[Opening DATA TO PROCESS section]
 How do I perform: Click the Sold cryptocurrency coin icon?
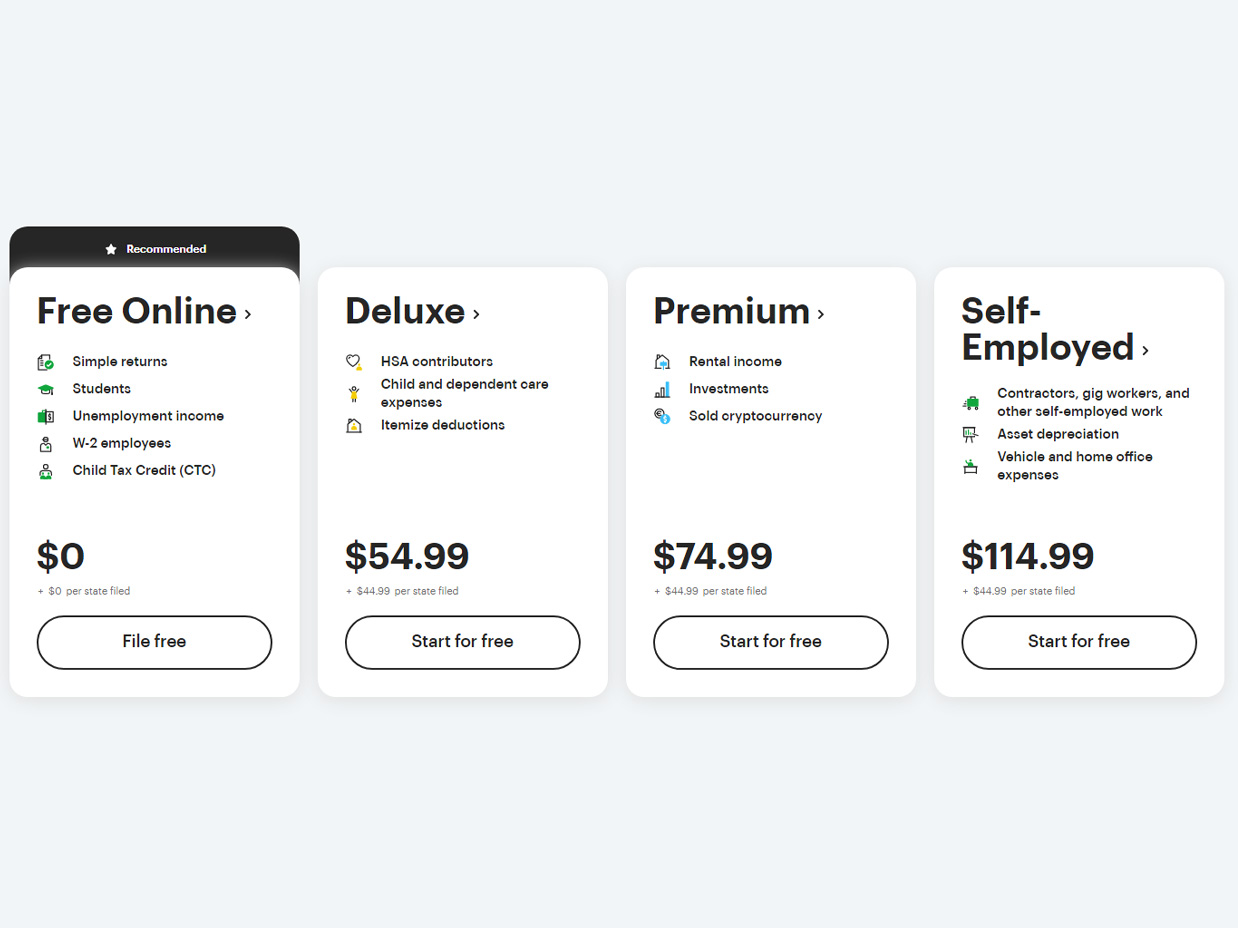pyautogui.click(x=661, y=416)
[Closing DATA TO PROCESS section]
[Opening DATA TO PROCESS section]
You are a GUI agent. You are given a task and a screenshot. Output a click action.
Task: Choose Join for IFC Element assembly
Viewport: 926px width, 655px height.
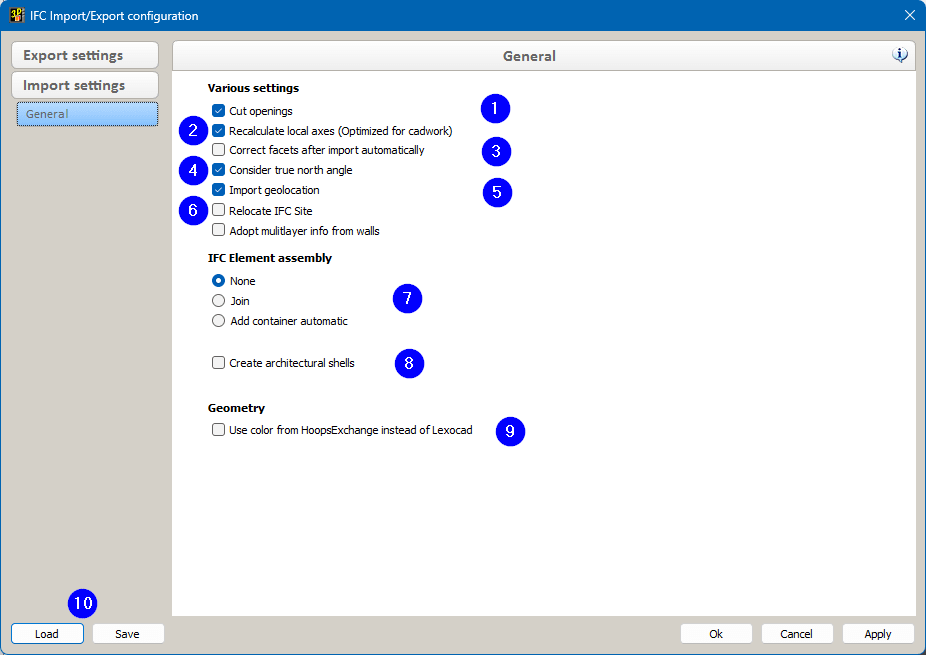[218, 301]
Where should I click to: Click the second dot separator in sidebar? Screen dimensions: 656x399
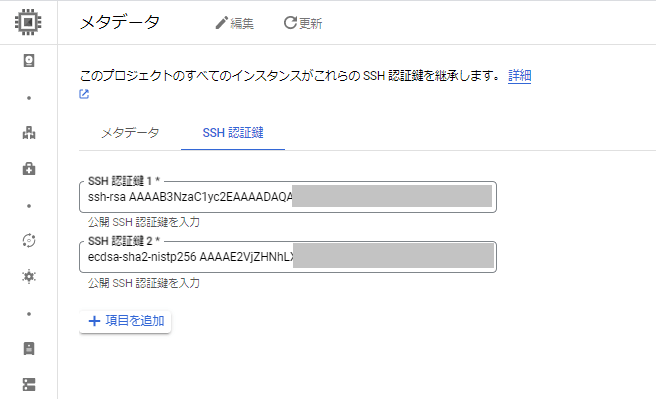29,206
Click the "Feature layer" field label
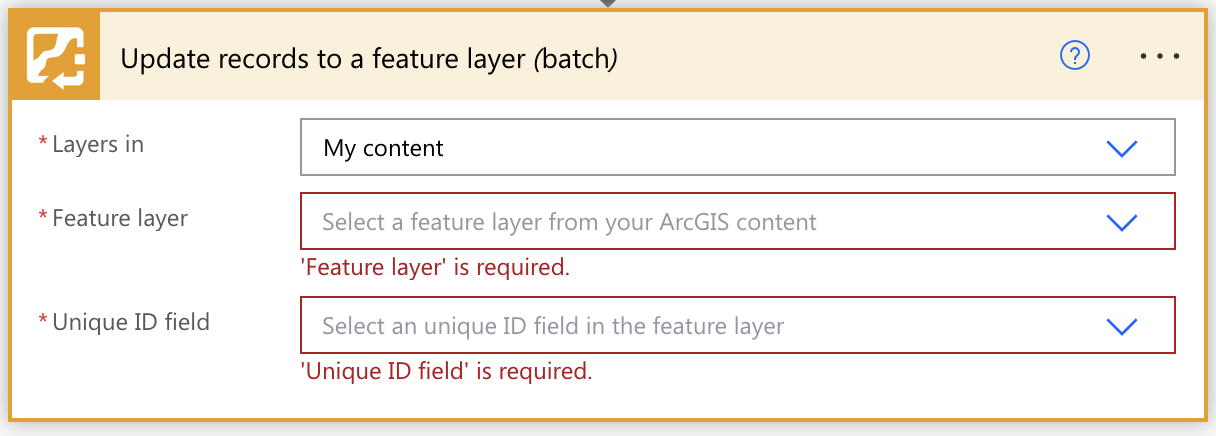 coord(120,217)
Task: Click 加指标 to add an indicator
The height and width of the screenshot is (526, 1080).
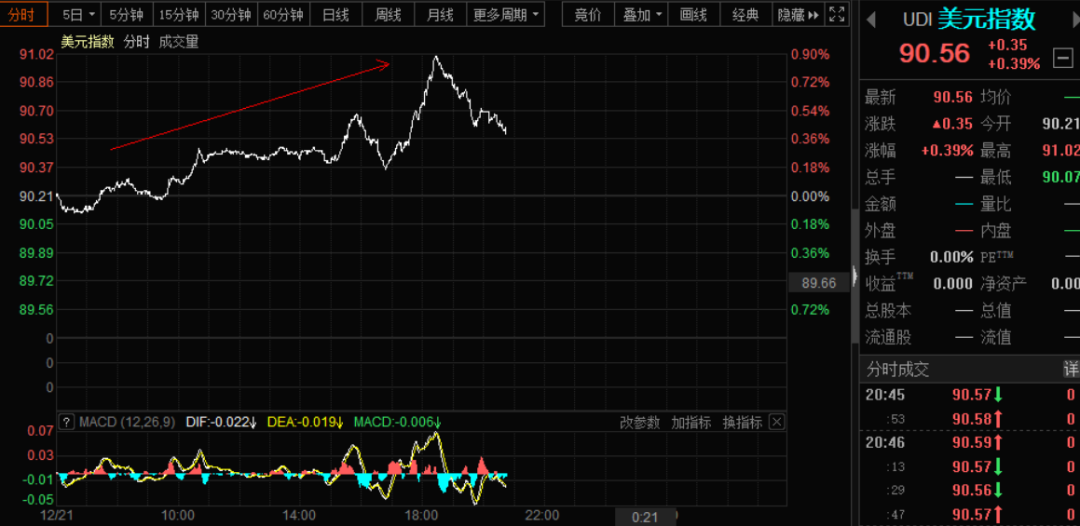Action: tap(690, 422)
[Closing DATA TO PROCESS section]
[Opening DATA TO PROCESS section]
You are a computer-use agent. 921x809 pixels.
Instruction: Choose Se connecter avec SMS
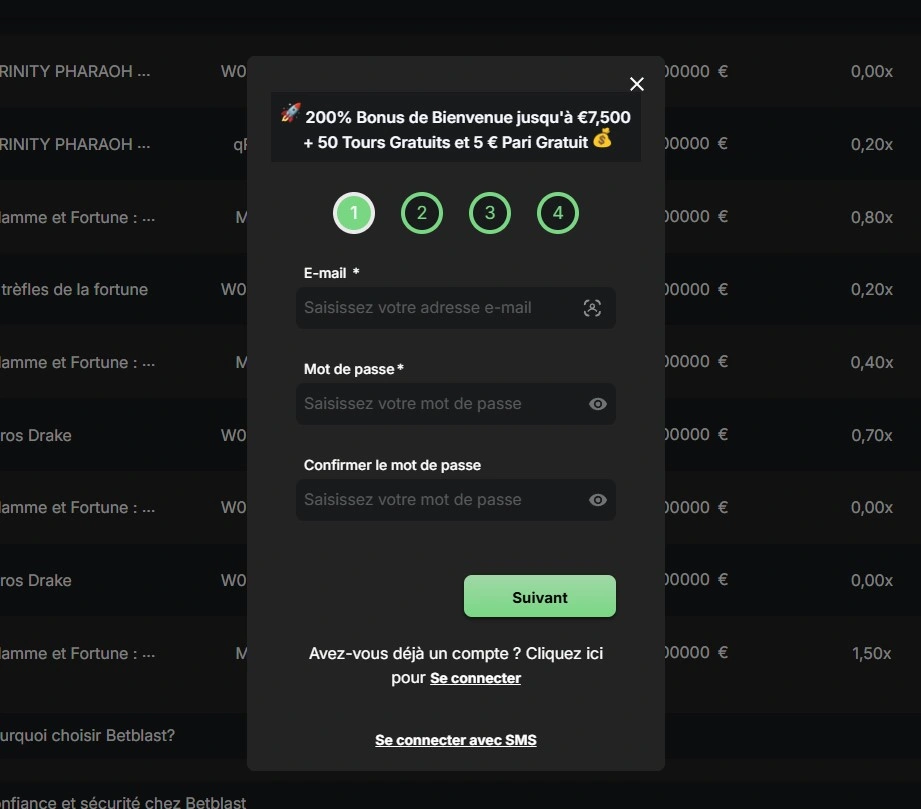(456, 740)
[Closing DATA TO PROCESS section]
▶ _PROBLEM DETAILS_: If a line contains the word "agent", it counts; please state how many such lines the records above have, and nothing more.

▶ _WRITTEN SOLUTION_: 2